With sophomore Aaliyah Roberson as the only true healthy frontcourt player, Campbell and his staff scrapped TCU’s primary pick and roll-heavy offense overnight in favor of a 5-Out motion system that emphasized spacing and the team's shooting. But they lacked bodies in practice to drill it in practice, with the student walk-ons not able to practice yet. So they ran 4-on-4 during the week and walked through it. Tuesday night was the first time they’d ran anything live action in over a week, much less a scheme that Campbell had never run before. Roberson’s a stretch forward and the likes of freshman Jade Clack and Sydney Harris float at the perimeter meaning that TCU’s only option on offense was to shoot – a lot. They put up a season-high 27 points in the first period and finished the game with just 10 points in the paint. Roberson finished with a team-high 17 points.

“I think just for us playing small-ball and just having five people on the court who were all shooting threats, scoring threats and just being able to have that mindset that you got to go out and make a play,” Agnes Emma-Nnopu said who’s one of just two healthy original starters left.

Roberson had never started at center in college and never ran the middle of TCU’s zone defense. Freshman Victoria Flores started her first collegiate game at point guard and got the go-ahead layup off an on-ball steal in the waning seconds. TCU played just eight players, four of which finished with over 30 minutes and three players played most of the fourth period with four fouls.

“We're like America's team right now,” Campbell said jokingly about the social buzz the program received over the past week.

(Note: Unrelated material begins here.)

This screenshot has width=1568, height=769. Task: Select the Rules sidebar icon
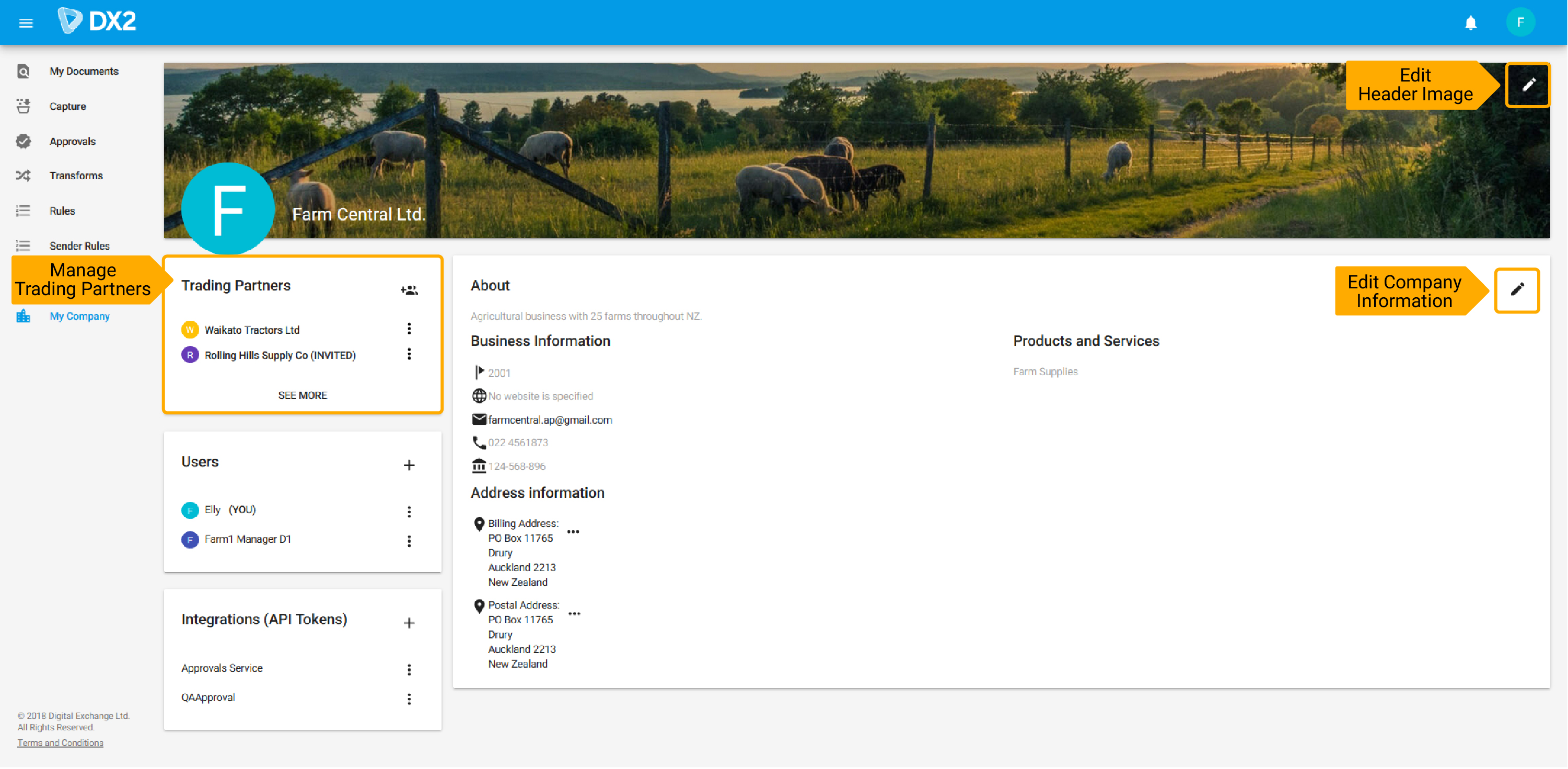click(x=23, y=211)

Sylvester was the lone newbie to get in during the third period when TCU’s available bigs got into foul trouble, playing just one minute. When she approached the scorer’s table to check in, Schollmaier Arena erupted. Sylvester hadn’t played basketball since high school two years ago at Marian High School in Michigan.

“I thought I was gearing up for the rest of my life so, it's just a really exciting opportunity for me,” Sylvester said. “…the Horned Frog family is so, so special and so important. So, any opportunity I could have to help any other team I take in a heartbeat.”

Although none of the three student walk-ons got in Tuesday night’s game make no mistake, they’re with the team for the long haul. None of them could practice because their class schedules aren’t oriented to be free during that time – that’ll get fixed. The staff also held a separate shootaround an hour before the team’s scheduled shootaround just to go over pregame shooting drills and TCU’s BLOB out-of-bounds sets with them.

“But it was really neat to see these kids that have a high IQ, they have a great competitive spirit. We got to get them in shape,” Campbell said. “Hopefully we can get their class schedule so they can practice with us. But they’re kids that played and they love the game of basketball and they're all in to help and so we're excited to work with them.”

TCU sits at 15-4. The two forfeits will only officially impact their Big 12 record which sits now at 2-6. Where the program goes from here on out feels unfair to judge harshly. After the team’s first conference loss to Baylor, Campbell said his team hadn’t gone through adversity yet and that that was something he was looking forward to overcoming. Fast-forward less than a month later and the team’s remade roster has overcome more than a season’s worth of obstacles.

“You don't always get rewarded in life for your hard work and so when you do, man, it's refreshing,” Campbell said.